There are two pins that we don't need, so these can be cut off. Put your finger over the pin as you cut it, as the pin is bound to go flying. Insert the Nano into the acrylic holder. Bend over each pin as shown. The pins should all angle up about 20 degrees.
Now its time to assemble the LED strip. There are two sections to the strip: one of 6 LEDs, the other of 1 LED with a sticky backing. If you use the same LEDs that I have used (APA102's with GND on the top), then 6 wires will be required. Start with 2" wires. I use wires cut from a Seeed Grove cable, but any wires of about 24 gauge will do. Strip each wire about 2mm from the end, and apply solder (this is called tinning).
Apply solder to the pads of the LED strips. The input pads are the 4 of which 2 are usually labelled DI and CI. For the 6 LED strip, only the input pads need to be tinned. For the single LED, both input and output pads need solder. The two strips need to be joined such that GND connects to GND, CO to CI, DO to DI, and 5V to 5V. In these photos all the wires are the same length, though it actually works better if the lengths vary as to create a 90 degree turn between the two strips.
Now it is time to connect the strip onto the Nano assembly. First tin the pins. Solder two wires to the pins D8 and D9. Remove the backing from the sticky, single LED strip, and stick it to the acrylic so that the LED is about in the middle. Solder the two wires to the strip. D9 will connect to CI, and D8 to DI. Solder the LED strip assembly to the LED strip assembly.
Add shrink tubing to both ends of the 6 LED strip. The strip will be formed into a circle, and these two ends will be touching. The shrink tubing will prevent short circuiting. Use a heat gun to cause the tubing to shrink.
Form the LED strip into a circle, adjusting wire positions as necessary. The screw holes must be on the outside of the circle. When bending the wires, be careful not to cause too much mechanical stressing of the solder joints.
Now its time to assemble the snowflake. Start with the back and build the sandwich upward. Put the screws through the back and lay the back on a surface. Put the Nano assembly over top.
Add the first clear spacer, pushing the strip through the hole in the middle. Next is the frost acrylic snowflake. Some adjustment of wires might be necessary. When the snowflake is in place, push each LED into the slot in the snowflake inner circle.
Add the top clear spacer. The top of the strip should be flush with the top of the clear piece. Put the diffuser on top.

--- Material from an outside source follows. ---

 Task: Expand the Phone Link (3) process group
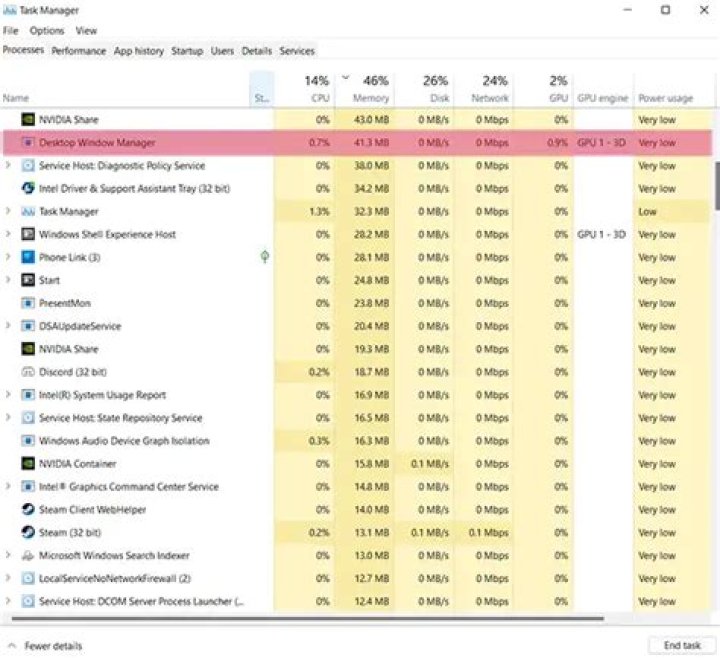coord(9,257)
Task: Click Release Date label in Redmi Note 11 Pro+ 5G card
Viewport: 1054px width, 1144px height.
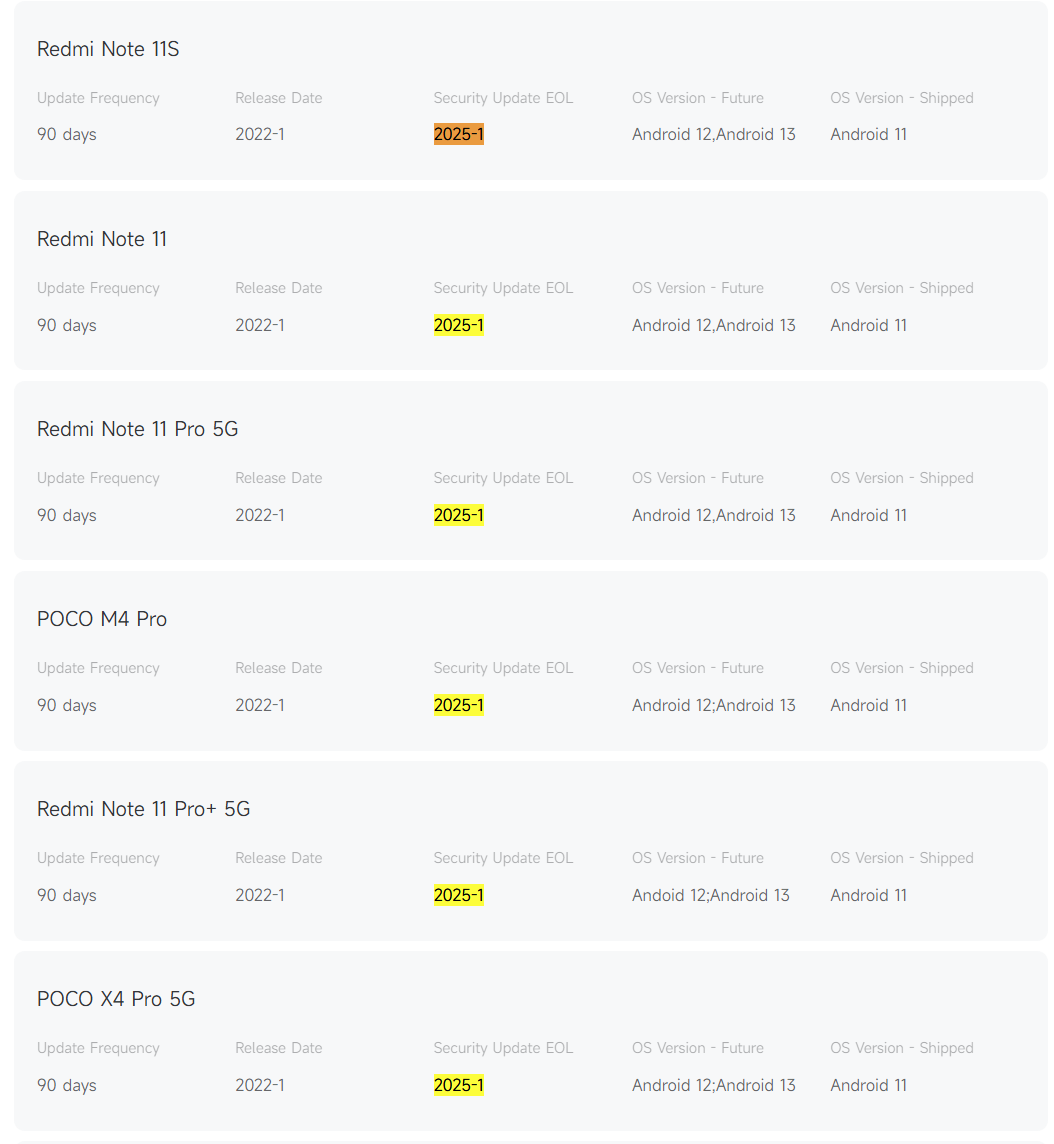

The front frost acrylic piece needs countersinking, so that the flat head screws will be flush with the surface of the acrylic. Hold the acrylic with one hand, lay the bit over the hole, pull the trigger, and press down for a couple of seconds. You can test with a screw to see if it is flush, then repeat as many times as needed to get it right.
When done countersinking, lay the front piece over top of our snowflake sandwich.
BTW I purchased this countersinking bit at Home Depot.
Now the sandwich is complete, but the screws are the wrong way around. We need to pull out each screw and push it in from the back side. To help in maintaining hole alignment, put a standoff onto the end of one screw. Then holding the snowflake together, pull out the other screw and push it in from the back. You might need to use a screwdriver to get out or in. Add the standoff. Repeat for the other screw.
The sandwich is fully assembled now, but you may need to check for gaps. A wire often will find its way in between two pieces, and will need to be pushed back into the center using a sharp implement.
The snowflake is complete.
Programming can be performed with any Arduino-compatible software. I use my own Scridgets software for programming. I will be providing a HEX file with a suitable program ASAP.The file can be uploaded into the Nano using AvrDude, which ships with Arduino.